(Stored data)
━━━━━━━━
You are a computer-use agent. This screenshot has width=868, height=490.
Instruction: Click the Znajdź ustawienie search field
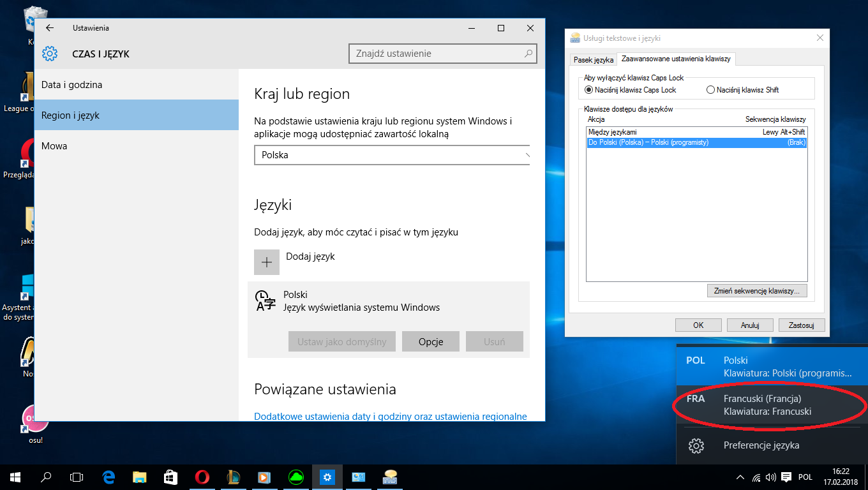437,54
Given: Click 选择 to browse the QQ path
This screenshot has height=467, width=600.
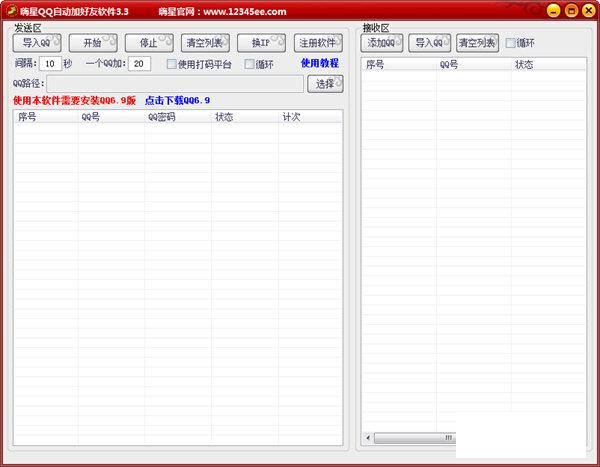Looking at the screenshot, I should (325, 84).
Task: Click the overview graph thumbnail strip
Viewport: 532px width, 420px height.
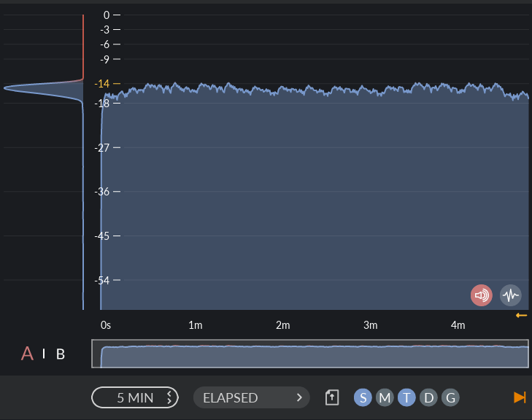Action: coord(309,354)
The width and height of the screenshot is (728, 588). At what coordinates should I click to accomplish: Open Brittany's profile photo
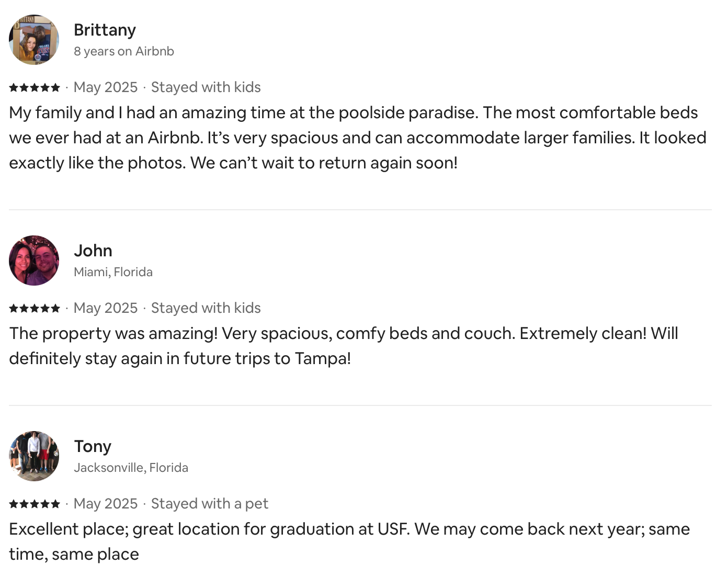(x=34, y=40)
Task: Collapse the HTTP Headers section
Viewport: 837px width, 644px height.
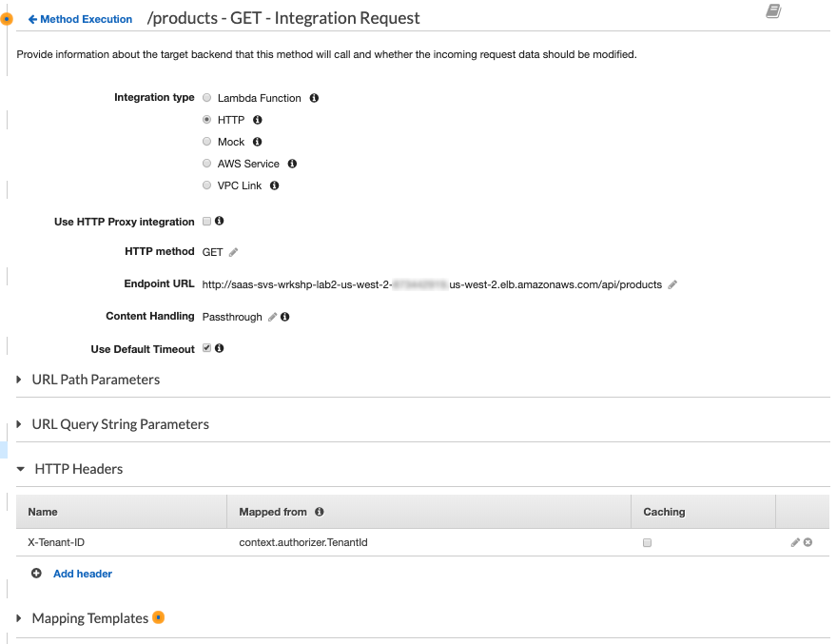Action: click(x=69, y=469)
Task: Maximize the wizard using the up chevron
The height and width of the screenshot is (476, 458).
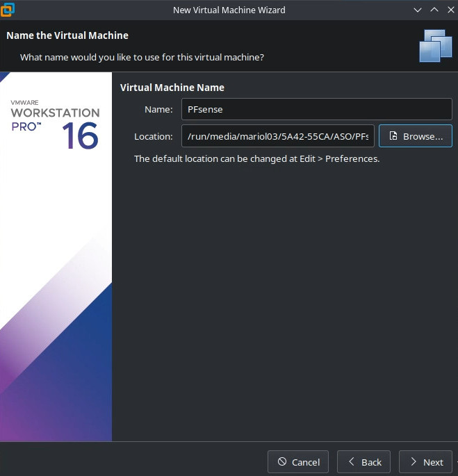Action: tap(434, 10)
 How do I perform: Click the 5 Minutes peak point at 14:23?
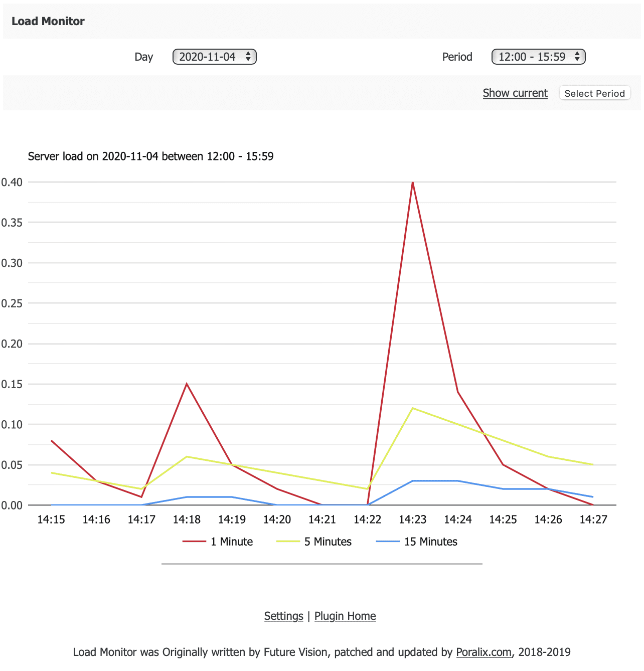412,408
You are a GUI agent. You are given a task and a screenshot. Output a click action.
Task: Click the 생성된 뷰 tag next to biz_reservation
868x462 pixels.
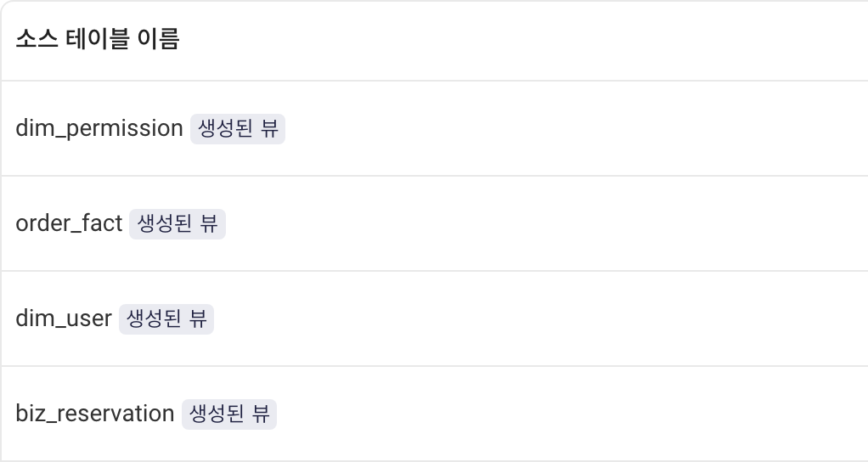coord(229,414)
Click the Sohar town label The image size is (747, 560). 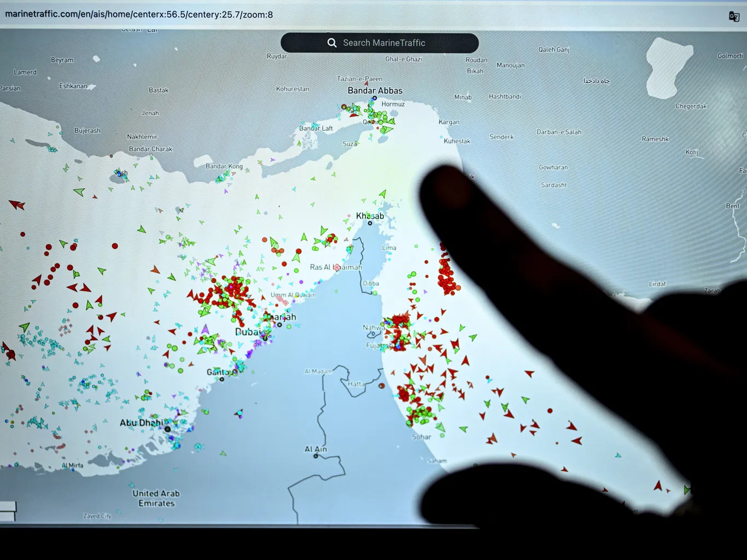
━━━━━━━━
YOUR TASK » No picture belongs in the copy. Print every entry above exactly as it stands.

WRITTEN ANSWER »
You are a computer-use agent. This screenshot has width=868, height=490.
Instruction: Click the Znajdź ustawienie search field
437,54
Given: Click 选择 to browse the QQ path
This screenshot has height=467, width=600.
Looking at the screenshot, I should (325, 84).
Task: Click the overview graph thumbnail strip
Viewport: 532px width, 420px height.
Action: coord(309,354)
The width and height of the screenshot is (728, 588). At what coordinates should I click to accomplish: Open Brittany's profile photo
(x=34, y=40)
Task: Collapse the HTTP Headers section
Viewport: 837px width, 644px height.
Action: click(x=69, y=469)
Task: Maximize the wizard using the up chevron
The height and width of the screenshot is (476, 458).
Action: tap(434, 10)
 How do I perform: Click the 5 Minutes peak point at 14:23?
412,408
You are a GUI agent. You are given a task and a screenshot. Output a click action.
Task: Click the 생성된 뷰 tag next to biz_reservation
868x462 pixels.
coord(229,414)
Click the Sohar town label The image size is (747, 560). 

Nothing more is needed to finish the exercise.